Goldman predicts oil at $20 a barrel as possibilit­y

- Bloomberg and Reuters

THE GLOBAL surplus of oil is even bigger than Goldman Sachs thought and that could drive prices as low as $20 (R270) a barrel.

While it is not the base-case scenario, a failure to reduce production fast enough may require prices near that level to clear the oversupply, Goldman said in a report on Friday while cutting its Brent and West Texas Intermedia­te (WTI) crude forecasts to 2016.

“The oil market is even more oversuppli­ed than we had expected and we now forecast this surplus to persist in 2016,” Goldman analysts including Damien Courvalin wrote in the report. “We continue to view US shale as the likely near-term source of supply adjustment.”

Goldman trimmed its 2016 estimate for WTI to $45 a barrel from a May projection of $57 on the expectatio­n that Opec production growth, resilient supply from outside the group and slowing demand expansion would prolong the glut. The bank also reduced its 2016 Brent crude prediction to $49.50 a barrel from $62.

Germany’s Commerzban­k also lowered its price forecasts on Friday, saying Brent was likely to trade at $55 by the end of this year before rising to $65 by end-2016. “It will take time to get rid of the oversupply,” Commerzban­k senior oil analyst Carsten Fritsch told Reuters Global Oil Forum.

Tumbled

Oil tumbled in New York, capping a weekly decline after Goldman Sachs comments.

Oil has fluctuated since slumping below $40 a barrel three weeks ago as concern over slowing growth in China fuelled volatility in global markets.

A Senate vote paved the way for President Barack Obama to ease financial penalties for doing business with Iran, which would allow an increase in the nation’s oil exports. US stockpiles continue to rise, even as production slows.
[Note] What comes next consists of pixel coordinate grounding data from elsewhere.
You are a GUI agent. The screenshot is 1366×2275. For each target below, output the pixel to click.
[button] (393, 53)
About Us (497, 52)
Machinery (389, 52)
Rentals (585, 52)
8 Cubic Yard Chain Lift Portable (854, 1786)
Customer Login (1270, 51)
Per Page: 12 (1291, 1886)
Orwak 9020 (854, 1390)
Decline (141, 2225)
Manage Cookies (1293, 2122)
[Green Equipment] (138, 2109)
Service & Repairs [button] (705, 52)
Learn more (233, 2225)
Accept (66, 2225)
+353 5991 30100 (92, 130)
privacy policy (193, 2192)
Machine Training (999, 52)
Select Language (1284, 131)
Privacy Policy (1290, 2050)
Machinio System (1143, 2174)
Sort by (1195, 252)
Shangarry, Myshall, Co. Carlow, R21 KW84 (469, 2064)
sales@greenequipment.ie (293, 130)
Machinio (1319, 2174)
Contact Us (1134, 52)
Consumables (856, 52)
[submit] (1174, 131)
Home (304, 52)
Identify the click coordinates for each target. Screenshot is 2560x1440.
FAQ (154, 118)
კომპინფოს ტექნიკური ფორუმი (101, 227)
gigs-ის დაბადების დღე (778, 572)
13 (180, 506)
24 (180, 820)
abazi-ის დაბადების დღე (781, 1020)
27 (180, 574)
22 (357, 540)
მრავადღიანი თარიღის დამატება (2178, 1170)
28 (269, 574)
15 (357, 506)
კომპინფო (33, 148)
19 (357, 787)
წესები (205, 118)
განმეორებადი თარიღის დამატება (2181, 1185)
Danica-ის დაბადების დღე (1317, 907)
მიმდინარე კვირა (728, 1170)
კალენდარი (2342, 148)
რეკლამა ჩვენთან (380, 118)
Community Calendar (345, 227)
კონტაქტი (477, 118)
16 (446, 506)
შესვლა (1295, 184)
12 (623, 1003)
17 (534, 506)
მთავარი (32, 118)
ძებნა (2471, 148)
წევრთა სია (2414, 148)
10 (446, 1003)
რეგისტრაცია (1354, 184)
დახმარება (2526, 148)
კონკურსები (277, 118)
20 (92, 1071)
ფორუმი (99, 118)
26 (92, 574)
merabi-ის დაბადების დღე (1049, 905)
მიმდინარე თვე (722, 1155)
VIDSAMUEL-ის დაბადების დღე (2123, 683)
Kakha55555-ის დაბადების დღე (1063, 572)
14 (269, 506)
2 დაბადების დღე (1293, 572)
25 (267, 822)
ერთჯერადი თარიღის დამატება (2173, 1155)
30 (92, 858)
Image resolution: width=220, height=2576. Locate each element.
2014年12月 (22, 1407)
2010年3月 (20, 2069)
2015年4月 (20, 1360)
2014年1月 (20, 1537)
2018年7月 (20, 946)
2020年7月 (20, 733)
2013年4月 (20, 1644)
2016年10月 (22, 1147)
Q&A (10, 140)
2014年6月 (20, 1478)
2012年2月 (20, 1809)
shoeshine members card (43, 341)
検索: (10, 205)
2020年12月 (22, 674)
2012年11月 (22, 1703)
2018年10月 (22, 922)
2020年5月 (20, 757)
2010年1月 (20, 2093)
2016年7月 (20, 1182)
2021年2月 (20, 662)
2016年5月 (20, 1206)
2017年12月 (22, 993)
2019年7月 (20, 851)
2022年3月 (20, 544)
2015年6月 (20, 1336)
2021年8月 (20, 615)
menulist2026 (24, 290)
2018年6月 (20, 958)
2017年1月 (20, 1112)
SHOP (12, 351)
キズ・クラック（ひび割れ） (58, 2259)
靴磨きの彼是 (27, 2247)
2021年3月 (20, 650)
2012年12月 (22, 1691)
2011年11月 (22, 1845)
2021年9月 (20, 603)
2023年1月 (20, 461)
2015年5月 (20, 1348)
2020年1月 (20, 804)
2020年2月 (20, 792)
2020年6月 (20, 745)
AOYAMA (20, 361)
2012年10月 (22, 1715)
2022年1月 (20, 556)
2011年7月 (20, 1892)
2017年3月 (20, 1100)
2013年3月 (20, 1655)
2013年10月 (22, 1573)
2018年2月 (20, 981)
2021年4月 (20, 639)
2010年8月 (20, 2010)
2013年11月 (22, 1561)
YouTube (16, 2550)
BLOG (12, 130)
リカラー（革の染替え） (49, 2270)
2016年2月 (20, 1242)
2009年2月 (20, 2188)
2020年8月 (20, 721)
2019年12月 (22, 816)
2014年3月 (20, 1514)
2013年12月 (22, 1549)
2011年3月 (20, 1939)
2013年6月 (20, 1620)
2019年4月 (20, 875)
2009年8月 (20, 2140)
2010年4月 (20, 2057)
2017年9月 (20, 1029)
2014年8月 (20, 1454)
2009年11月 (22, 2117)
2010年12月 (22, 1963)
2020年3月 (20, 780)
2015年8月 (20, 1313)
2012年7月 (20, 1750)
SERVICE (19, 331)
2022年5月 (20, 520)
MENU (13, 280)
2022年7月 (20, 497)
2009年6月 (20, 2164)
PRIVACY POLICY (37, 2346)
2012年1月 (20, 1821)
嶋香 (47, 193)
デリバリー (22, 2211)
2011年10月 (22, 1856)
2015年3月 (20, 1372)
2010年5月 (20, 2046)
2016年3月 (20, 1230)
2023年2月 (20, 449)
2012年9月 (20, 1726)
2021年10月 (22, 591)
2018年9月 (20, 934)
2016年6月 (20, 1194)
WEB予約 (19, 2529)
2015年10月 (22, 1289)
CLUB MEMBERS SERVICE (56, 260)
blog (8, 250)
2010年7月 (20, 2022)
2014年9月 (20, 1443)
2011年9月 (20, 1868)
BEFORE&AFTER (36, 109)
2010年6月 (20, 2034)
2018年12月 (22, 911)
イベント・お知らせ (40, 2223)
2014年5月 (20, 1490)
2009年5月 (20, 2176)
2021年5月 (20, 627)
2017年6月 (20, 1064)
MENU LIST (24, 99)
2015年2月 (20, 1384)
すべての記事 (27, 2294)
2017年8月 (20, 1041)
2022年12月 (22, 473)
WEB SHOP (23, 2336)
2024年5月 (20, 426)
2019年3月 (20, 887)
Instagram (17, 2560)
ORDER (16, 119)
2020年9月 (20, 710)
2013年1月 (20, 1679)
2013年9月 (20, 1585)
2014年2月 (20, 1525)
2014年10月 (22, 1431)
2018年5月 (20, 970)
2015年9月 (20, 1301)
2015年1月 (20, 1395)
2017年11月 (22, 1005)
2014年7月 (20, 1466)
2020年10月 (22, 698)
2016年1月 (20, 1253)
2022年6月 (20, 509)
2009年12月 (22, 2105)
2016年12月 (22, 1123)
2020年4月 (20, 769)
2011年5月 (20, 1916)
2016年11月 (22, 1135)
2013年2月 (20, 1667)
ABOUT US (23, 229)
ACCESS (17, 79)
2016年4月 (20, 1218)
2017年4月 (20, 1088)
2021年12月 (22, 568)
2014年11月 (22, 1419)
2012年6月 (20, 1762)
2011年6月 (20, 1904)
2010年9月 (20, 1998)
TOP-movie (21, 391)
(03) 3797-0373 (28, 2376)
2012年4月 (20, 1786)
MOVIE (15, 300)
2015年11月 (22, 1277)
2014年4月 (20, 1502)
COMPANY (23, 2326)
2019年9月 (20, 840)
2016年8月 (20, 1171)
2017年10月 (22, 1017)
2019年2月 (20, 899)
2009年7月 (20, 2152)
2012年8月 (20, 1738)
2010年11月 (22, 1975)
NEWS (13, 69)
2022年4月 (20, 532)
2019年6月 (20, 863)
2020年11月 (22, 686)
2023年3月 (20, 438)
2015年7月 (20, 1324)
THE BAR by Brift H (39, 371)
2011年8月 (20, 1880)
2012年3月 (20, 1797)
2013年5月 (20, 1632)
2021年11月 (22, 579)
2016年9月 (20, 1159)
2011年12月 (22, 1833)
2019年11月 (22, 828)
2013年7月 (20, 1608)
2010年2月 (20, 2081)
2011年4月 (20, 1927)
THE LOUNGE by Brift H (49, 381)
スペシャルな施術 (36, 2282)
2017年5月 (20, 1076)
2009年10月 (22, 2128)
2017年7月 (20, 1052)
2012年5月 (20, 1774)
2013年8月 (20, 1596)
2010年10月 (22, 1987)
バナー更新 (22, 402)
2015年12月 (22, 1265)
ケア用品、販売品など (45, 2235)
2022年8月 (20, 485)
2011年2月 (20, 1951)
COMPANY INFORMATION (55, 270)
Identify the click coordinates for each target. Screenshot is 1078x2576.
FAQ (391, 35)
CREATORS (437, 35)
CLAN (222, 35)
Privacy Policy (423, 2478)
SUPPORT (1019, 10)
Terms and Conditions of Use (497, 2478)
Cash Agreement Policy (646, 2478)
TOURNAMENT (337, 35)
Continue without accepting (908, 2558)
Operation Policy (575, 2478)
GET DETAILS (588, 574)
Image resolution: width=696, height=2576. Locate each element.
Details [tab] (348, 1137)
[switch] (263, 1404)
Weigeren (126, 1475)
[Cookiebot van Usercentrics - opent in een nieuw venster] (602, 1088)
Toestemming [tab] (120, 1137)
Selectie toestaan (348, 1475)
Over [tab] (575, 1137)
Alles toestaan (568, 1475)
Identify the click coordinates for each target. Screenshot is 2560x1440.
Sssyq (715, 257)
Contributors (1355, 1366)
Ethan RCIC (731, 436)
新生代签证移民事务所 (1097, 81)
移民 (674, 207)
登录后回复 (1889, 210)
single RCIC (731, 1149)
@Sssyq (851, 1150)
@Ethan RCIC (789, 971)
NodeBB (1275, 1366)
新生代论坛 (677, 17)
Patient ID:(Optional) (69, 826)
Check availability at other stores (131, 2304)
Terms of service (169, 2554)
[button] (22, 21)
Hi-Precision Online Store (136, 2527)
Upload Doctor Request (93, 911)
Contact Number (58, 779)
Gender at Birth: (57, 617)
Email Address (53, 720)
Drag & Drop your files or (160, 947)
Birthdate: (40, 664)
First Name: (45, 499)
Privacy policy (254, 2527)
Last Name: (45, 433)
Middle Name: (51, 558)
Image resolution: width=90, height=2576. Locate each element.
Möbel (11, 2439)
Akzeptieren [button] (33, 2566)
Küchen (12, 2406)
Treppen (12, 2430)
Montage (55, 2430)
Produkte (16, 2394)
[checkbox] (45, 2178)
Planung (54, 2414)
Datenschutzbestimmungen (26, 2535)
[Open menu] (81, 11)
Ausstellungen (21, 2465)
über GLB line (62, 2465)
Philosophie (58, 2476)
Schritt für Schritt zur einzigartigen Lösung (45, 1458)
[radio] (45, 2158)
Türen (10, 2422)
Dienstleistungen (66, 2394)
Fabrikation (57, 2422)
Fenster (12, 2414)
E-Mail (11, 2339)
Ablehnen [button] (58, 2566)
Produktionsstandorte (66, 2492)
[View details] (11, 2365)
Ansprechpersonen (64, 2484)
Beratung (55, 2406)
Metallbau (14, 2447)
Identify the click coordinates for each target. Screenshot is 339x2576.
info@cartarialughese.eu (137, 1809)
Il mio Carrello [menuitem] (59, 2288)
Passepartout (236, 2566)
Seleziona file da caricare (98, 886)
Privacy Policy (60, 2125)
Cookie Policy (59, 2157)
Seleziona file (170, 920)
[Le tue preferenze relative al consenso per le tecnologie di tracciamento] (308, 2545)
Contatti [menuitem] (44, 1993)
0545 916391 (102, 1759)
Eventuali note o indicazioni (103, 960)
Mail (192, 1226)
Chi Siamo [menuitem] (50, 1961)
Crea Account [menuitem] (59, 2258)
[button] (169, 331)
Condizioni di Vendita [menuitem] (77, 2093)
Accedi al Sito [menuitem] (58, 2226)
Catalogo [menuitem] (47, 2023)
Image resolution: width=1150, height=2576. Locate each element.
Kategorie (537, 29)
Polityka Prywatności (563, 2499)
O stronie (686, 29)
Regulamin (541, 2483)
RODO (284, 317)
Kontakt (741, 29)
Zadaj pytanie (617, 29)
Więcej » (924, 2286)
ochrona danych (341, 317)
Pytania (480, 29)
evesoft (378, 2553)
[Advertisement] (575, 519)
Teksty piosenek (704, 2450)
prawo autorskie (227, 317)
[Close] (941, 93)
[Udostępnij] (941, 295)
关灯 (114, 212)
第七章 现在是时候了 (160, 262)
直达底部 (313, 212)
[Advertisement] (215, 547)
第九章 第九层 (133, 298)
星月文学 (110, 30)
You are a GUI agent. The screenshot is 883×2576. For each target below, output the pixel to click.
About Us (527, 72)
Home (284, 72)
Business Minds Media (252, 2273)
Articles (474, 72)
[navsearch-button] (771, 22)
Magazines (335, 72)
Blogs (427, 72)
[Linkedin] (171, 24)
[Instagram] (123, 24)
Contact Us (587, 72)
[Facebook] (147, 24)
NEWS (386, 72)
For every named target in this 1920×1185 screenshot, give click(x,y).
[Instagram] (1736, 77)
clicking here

“The news out there is negative,” says Michael Hiley, the head of over-the-counter energy trading at New York-based LPS Partners. “We are stepping closer to the Iranian deal. Opec is pretty much saying that they are not going to change their production. The market is trying to find a trading range.”

Iranian exports

The Paris-based IEA forecast that production outside Opec will fall by 500 000 barrels a day to 57.7 million in 2016.

While fuel demand this year would be the strongest since 2010, record-high oil inventorie­s in developed nations would not start to diminish until the second half of 2016, and the revival of Iranian exports with the removal of sanctions might swell supplies further, the agency said.

Iran, Opec’s fourth-biggest member, has vowed to boost output to regain market share once sanctions are lifted. Opec and other oil-producing nations would respond to a request by Venezuela that the supplier group meet to try to stabilise crude prices, Qatar’s Energy and Industry Minister Mohammed Al Sada said last week.